Ama durup dururken, bu ülkenin önde gelen medya ve basın kuruluşlarının sahiplerini isim vererek tehdit etmeyi nasıl oluyor da " Kendinizin bir hakkı " olarak görüp ilan ediyorsunuz?
Bu İstanbul halkı sizi kral mı seçti?
Bir çok Televizyona, basın kuruluşlarına aba altından sopa göstererek, tehditte bulunma cesaretini nereden alıyorsunuz?
Sonra ne yapabilirsiniz ki?
Siz Belediye Başkanı olarak artık bu medya kuruluşlarından nasıl destek bulabilirsiniz ki?
Bunun siyasi " Toyluk " olarak değerlendirilmesi mümkün mü?
Bu medya kuruluşlarının çalışanları acaba sizin için ne düşünüyor hiç hesaba kattınız mı?
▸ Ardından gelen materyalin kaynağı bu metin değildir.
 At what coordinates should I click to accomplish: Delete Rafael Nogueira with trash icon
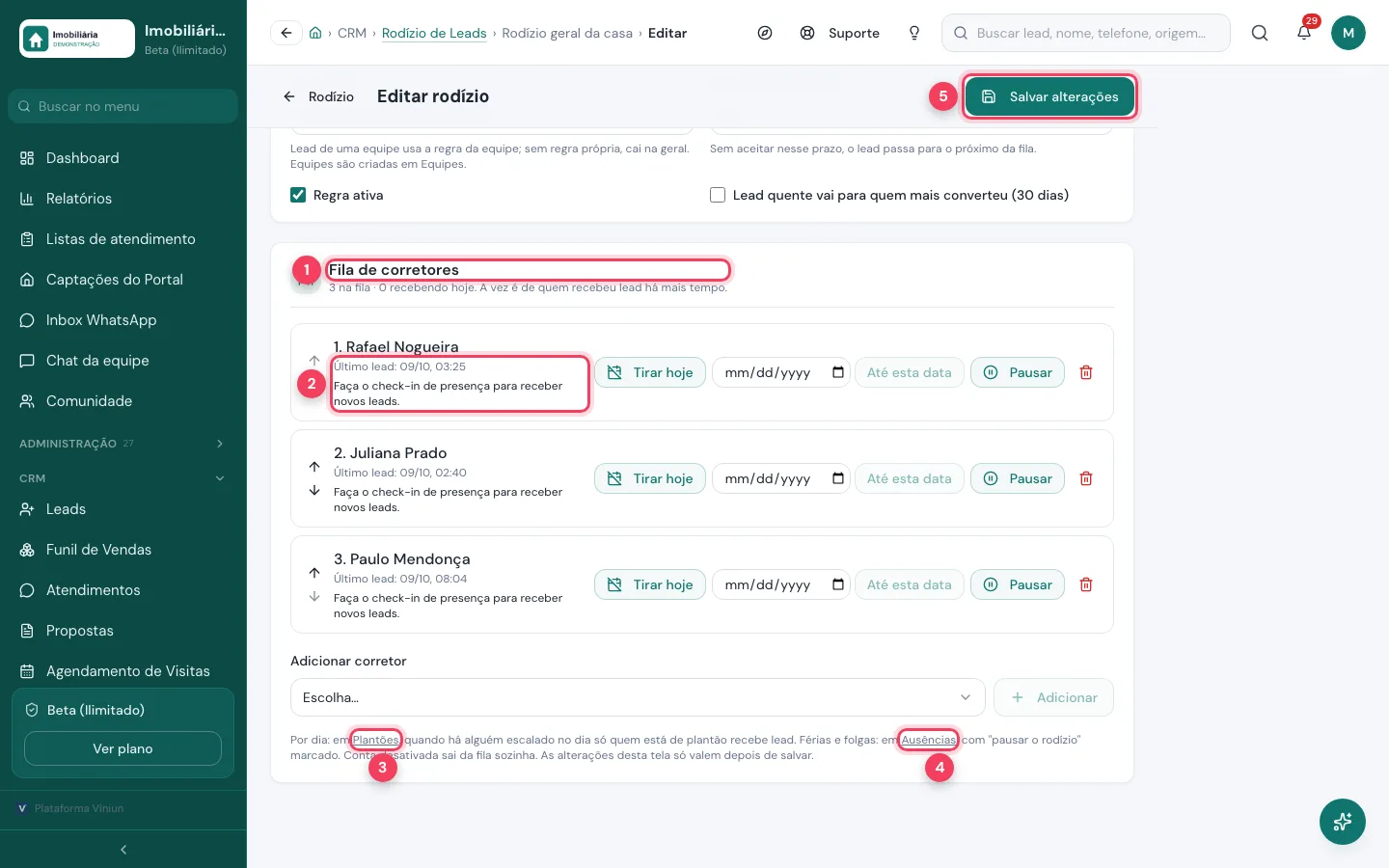click(1086, 372)

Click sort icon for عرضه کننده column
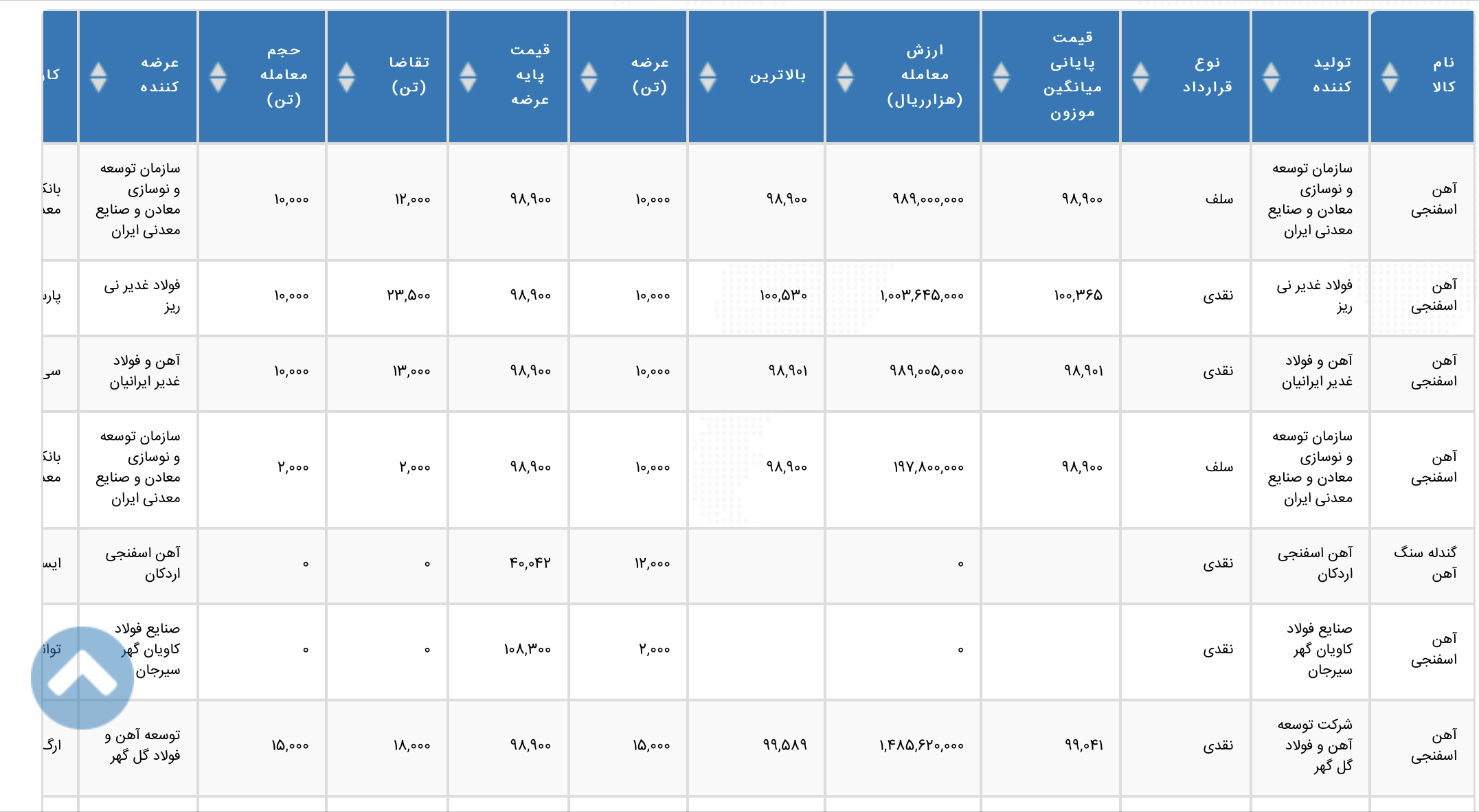[x=98, y=76]
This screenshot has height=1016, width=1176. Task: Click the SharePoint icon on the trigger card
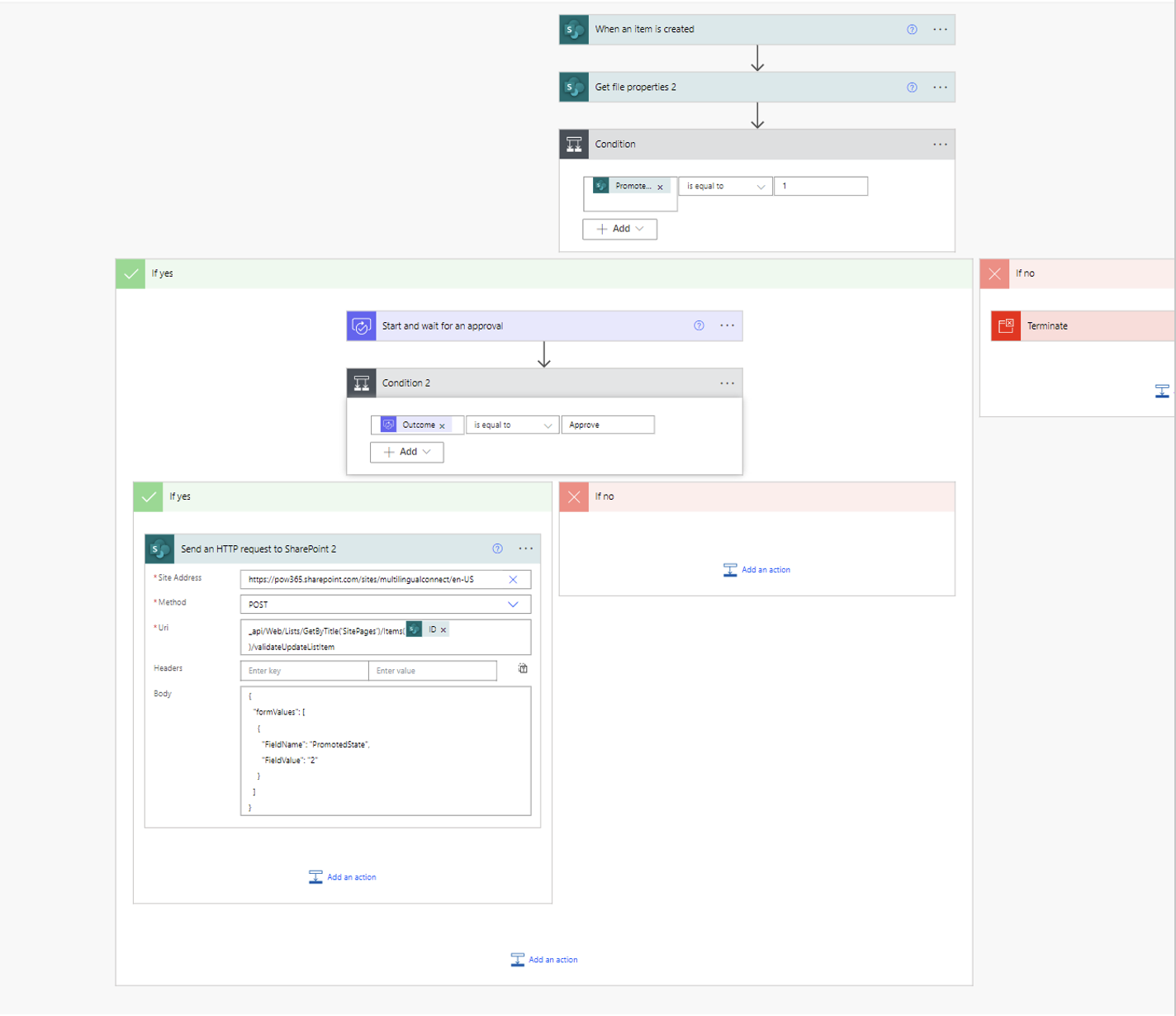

Daha da önemlisi sizin bu beyanlarınıza, hiç bir mazeretle olumlanmayacak konuşmanıza Türk Milleti nasıl bir yorum yaptı hiç hesaba kattınız mı?
Siz kendinizi kanunların üstünde görebilir misiniz?
Belediye Başkanı olarak sizin görev tanımınızda, yetki sahibi olunca Medya Patronlarını
tehdit edebilme gibi bir hüküm var mı?
Bırakınız tüm bunları, vatandaşın gözünde " Ne yapacağı ve kiminle kavga edeceği belli olmayan birine oy vermişiz " biçiminde yorumlar yapılacağını hiç akıl edemediniz mi?
Oysa sizden beklenenin, işin başında öncelikle kamuoyunun desteğini kavileştirici beyanlarda bulunmanız olduğunu siyaseten de olsa hissettirmeniz gerekmiyor muydu?
Haydi göreceğiz bakalım ne yapacaksınız...
İstanbul'un Başkanlığını teslim alınca yaptığınız işleri ve hizmetleri halka nasıl anlatacaksınız?
Hani arkanızda güçlü bir Meclis desteği olsa bir ölçüde size hak verebiliriz. O da yok. Belediye Meclisinde çoğunluk sizde değil.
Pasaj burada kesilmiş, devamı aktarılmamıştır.